Directive - Pick out each line of the records below that contains the word "Viewport" and copy those lines in full.

--- START Supplied material ---

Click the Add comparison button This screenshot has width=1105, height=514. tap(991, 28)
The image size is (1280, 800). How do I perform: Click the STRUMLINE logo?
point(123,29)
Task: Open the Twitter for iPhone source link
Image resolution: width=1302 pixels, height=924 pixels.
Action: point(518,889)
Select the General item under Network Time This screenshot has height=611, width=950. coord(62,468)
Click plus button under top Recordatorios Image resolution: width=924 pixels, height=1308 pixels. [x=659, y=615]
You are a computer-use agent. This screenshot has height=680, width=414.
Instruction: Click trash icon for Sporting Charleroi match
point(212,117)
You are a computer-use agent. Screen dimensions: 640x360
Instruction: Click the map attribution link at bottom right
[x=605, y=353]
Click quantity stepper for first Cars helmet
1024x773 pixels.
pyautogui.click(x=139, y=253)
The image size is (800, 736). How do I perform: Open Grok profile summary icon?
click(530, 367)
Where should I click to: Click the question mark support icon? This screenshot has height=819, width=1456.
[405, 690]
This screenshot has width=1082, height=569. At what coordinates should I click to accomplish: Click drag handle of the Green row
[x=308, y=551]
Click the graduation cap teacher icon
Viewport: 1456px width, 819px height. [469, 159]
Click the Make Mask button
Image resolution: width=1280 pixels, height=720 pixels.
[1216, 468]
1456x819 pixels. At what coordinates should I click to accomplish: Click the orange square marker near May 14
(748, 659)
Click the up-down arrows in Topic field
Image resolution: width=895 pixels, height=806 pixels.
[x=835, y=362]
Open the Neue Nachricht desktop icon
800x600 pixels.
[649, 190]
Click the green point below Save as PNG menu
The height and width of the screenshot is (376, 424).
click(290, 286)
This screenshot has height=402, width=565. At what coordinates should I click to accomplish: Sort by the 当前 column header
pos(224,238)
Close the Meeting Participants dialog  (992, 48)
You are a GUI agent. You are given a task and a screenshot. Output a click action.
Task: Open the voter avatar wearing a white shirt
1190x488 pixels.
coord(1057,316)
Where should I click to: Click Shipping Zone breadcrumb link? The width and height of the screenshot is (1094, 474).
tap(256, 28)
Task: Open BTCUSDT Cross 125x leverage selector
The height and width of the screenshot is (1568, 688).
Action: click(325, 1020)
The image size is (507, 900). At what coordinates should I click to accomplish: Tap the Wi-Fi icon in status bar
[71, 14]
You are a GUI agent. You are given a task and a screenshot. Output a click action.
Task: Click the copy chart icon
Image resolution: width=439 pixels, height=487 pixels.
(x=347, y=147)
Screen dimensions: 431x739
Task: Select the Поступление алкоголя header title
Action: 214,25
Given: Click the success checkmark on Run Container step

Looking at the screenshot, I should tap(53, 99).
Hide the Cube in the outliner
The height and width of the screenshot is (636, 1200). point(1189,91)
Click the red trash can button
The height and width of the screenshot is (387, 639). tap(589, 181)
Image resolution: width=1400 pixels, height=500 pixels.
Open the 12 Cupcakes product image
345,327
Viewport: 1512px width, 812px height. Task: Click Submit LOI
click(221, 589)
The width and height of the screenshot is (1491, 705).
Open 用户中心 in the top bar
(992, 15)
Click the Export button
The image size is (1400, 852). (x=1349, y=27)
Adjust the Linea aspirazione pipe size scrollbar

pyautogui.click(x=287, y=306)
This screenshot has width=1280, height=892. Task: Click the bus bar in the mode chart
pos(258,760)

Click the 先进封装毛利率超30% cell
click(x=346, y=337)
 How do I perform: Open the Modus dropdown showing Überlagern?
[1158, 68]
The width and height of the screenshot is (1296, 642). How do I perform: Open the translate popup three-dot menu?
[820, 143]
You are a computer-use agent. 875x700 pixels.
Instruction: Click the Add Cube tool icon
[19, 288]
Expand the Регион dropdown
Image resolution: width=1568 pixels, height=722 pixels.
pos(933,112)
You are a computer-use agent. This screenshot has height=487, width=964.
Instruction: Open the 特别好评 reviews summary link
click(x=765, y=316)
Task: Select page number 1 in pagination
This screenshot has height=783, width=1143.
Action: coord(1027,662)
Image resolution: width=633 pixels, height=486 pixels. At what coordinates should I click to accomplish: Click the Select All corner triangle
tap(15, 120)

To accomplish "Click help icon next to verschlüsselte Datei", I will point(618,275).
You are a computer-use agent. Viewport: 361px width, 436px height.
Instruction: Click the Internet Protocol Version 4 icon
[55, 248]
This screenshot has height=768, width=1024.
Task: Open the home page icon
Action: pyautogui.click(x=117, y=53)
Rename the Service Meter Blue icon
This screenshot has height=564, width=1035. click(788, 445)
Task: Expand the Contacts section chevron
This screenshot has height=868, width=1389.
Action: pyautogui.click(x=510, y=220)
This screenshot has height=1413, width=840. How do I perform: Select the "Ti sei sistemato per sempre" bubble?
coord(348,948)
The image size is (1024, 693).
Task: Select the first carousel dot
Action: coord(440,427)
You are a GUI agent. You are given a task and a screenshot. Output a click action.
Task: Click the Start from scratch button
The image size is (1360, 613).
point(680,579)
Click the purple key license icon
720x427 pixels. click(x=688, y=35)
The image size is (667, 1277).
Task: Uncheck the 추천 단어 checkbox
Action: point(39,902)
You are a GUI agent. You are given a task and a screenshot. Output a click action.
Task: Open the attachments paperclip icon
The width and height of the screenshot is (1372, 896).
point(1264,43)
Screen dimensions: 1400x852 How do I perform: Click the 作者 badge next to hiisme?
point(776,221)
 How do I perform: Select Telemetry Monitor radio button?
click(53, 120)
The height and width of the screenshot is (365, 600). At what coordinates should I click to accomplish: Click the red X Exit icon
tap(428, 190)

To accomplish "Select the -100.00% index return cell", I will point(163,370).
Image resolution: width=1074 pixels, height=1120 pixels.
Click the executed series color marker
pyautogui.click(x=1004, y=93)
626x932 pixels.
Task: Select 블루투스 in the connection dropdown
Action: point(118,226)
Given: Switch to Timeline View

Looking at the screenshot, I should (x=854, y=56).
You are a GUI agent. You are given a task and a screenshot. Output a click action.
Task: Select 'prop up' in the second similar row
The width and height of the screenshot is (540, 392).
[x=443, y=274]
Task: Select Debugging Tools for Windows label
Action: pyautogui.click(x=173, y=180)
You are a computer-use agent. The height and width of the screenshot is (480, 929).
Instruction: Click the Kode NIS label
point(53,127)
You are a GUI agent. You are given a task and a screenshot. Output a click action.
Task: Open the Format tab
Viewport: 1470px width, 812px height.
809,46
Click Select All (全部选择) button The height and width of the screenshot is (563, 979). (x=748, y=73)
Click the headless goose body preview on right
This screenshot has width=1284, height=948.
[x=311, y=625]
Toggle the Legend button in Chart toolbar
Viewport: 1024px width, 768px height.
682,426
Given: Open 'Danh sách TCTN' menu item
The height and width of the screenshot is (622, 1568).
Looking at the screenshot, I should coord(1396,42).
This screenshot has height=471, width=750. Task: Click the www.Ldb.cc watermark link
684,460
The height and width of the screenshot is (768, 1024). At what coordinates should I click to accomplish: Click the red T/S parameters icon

--- END Supplied material ---

Exercise response -
Viewport: 1456px width, 819px height. [469, 159]
Viewport: 1512px width, 812px height. Task: Click Submit LOI
You are a computer-use agent. Viewport: 361px width, 436px height.
Viewport: 1470px width, 812px height.
Viewport: 1024px width, 768px height.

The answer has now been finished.